The species grows on bark, has a crustose thallus, no pseudocyphellae, and is pink to pinkish-grey in colour, which fades to either a pale pink or beige/orange when stored. The surface is minutely rugose. The protothallus is black, and the species' photobiont are green. The lichen's ascomata range from being either solitary or crowded, and are particularly immersed in the species' thallus. It can be distinguished from other members of Pyrenula due to its pink thallus, flattened ascomata that are largely immersed in the substratum, and by its 7–10 transversely septate ascospores, which range in size between 37 μm by 6 μm and 52 μm by 8.5 μm.

== Taxonomy ==

The species was first described by Andrew J. Marshall, Peter de Lange, Dan Blanchon and André Aptroot in 2025. The species was named after Māui Solomon, Moriori indigenous rights advocate and grandson of Tommy Solomon.

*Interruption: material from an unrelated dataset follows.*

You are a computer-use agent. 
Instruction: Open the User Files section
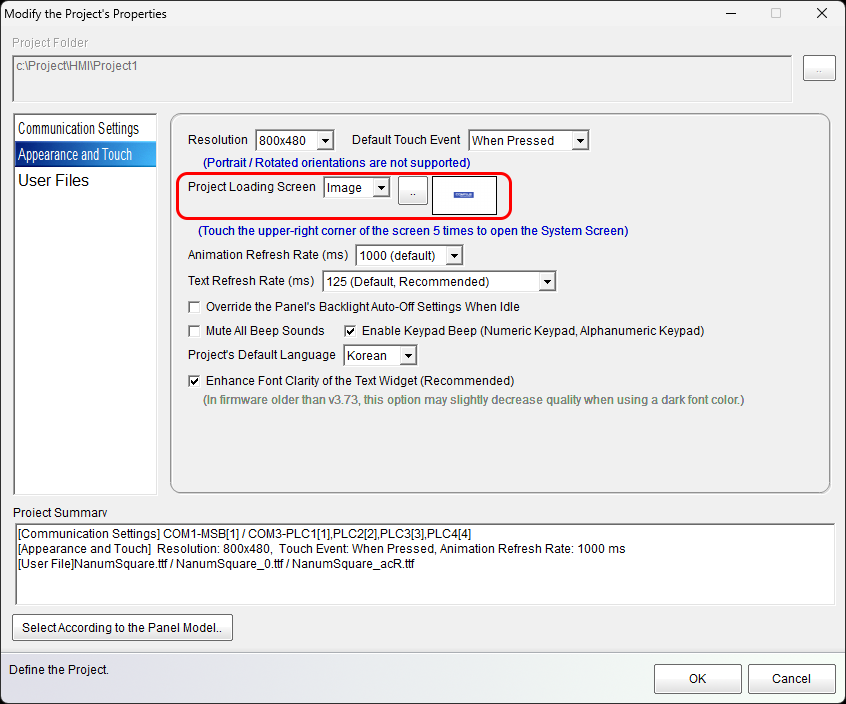[54, 181]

The holotype is held by the Unitec Institute of Technology herbarium.

== Ecology ==

Pyrenula solomonii grows in less exposed, partially shaded conditions, and alongside an unidentified species of Arthonia lichen.

== Distribution and habitat ==

The species is endemic to New Zealand, found in the Chatham Islands. It is known to live on a single Coprosma chathamica tree in the Nikau Bush Conservation Area; dedicated surveys of the Chatham Islands held between 2020 and 2025 to search for additional specimens of the lichen found no other examples. As the tree is in the process of becoming shaded by surrounding Corynocarpus laevigatus trees, the species may be at critical risk of extinction.